Lo si riconosce subito, il Volontario, per via della zimarra che indossa, che presenta i colori ufficiali dei Giochi: un tristo grigio topo, brevemente spezzato da brividi rossi e arancione.
Codesti Volontari giungono da tutta Italia, ma anche dall’estero (ho sentito citare Vancouver, Tblisi e Tenochtitlàn).
A loro è affidato il compito di prodigarsi acciocché la manifestazione si svolga senza intoppi.
Senonché essi Volontari appartengono a categorie umane che rasentano l’inverosimile.
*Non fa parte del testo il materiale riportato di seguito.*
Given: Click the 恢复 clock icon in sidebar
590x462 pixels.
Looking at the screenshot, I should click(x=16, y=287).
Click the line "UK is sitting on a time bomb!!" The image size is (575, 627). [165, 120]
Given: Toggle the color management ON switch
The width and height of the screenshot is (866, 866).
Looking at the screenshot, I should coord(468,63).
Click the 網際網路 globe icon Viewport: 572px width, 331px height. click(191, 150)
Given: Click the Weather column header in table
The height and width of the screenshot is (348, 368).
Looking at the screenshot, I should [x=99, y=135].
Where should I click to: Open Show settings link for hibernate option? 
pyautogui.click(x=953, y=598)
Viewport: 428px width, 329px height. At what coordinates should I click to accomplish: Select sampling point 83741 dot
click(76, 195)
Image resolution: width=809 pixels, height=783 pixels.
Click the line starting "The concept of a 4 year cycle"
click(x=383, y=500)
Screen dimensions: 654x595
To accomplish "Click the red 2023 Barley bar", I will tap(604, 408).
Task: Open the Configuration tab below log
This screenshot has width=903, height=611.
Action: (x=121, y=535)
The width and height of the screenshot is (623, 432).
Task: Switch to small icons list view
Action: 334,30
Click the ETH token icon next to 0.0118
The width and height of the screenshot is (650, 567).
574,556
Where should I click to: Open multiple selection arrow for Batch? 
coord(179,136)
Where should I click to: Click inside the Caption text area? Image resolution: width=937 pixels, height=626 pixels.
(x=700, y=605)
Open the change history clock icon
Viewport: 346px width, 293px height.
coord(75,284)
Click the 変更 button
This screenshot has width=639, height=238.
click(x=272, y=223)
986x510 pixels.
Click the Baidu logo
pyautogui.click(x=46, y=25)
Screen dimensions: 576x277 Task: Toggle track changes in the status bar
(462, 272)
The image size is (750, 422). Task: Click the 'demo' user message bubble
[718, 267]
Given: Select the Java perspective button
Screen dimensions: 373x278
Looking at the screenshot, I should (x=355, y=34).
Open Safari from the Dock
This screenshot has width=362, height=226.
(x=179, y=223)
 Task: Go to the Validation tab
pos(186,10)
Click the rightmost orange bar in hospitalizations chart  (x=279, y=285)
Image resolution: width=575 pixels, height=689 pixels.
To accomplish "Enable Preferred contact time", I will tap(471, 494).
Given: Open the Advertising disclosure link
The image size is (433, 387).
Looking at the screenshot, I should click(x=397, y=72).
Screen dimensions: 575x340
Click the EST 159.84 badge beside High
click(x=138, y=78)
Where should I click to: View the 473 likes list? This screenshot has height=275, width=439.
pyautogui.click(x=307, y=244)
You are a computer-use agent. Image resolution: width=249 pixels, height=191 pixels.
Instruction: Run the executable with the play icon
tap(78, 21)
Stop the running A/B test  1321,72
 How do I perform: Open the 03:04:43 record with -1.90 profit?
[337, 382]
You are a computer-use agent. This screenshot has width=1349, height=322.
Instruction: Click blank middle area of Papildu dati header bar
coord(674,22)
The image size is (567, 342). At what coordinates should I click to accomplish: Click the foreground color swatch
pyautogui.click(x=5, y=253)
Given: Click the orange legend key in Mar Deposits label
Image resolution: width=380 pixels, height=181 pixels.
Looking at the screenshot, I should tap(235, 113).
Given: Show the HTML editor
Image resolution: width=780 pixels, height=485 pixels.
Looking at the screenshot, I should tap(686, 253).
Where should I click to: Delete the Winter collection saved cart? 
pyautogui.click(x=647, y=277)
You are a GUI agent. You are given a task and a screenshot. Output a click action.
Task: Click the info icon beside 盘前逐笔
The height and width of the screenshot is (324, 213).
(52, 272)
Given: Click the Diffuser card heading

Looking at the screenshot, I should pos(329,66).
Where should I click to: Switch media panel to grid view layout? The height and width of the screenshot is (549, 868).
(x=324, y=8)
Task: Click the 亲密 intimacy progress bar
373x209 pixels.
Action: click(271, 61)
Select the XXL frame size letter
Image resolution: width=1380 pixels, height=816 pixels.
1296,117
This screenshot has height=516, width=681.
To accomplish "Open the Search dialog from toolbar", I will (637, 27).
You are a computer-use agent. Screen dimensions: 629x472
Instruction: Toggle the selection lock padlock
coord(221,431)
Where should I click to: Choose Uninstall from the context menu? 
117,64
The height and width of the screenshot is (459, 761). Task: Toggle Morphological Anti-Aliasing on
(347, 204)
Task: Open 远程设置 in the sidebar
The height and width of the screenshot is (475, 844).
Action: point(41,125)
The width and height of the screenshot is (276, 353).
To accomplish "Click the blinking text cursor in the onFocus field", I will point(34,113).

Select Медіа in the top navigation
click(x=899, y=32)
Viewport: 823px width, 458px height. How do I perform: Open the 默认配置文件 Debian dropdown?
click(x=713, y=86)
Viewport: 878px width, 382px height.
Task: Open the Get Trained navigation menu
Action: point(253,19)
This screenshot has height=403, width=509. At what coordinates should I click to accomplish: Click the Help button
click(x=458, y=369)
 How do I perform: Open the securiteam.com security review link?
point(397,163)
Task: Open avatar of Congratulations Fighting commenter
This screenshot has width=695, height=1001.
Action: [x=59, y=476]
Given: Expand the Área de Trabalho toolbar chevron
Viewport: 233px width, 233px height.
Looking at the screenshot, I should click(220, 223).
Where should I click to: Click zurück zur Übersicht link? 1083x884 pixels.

Per limitarmi alla sola mattinata di oggi, qui si è incontrato, nell’ordine:
un’arzilla ottuagenaria con la cataratta;
un pensionato calvo e con la gotta;
un marinaio con lo scorbuto;
un renitente alla leva;
un ex cameriere con dodici bypass;
un ragioniere con la cifosi;
una casalinga con l’alitosi;
uno studente fuoricorso da quarant’anni;
un prete spretato;
un insegnante di tango argentino (il tango, argentino; lui, di Abbiate Grasso).
Forse è per questo che li chiamano Volontari: perché dati questi presupposti, per far sì che i Giochi si svolgano con successo non resta che affidarsi alla volontà di Domeneiddio.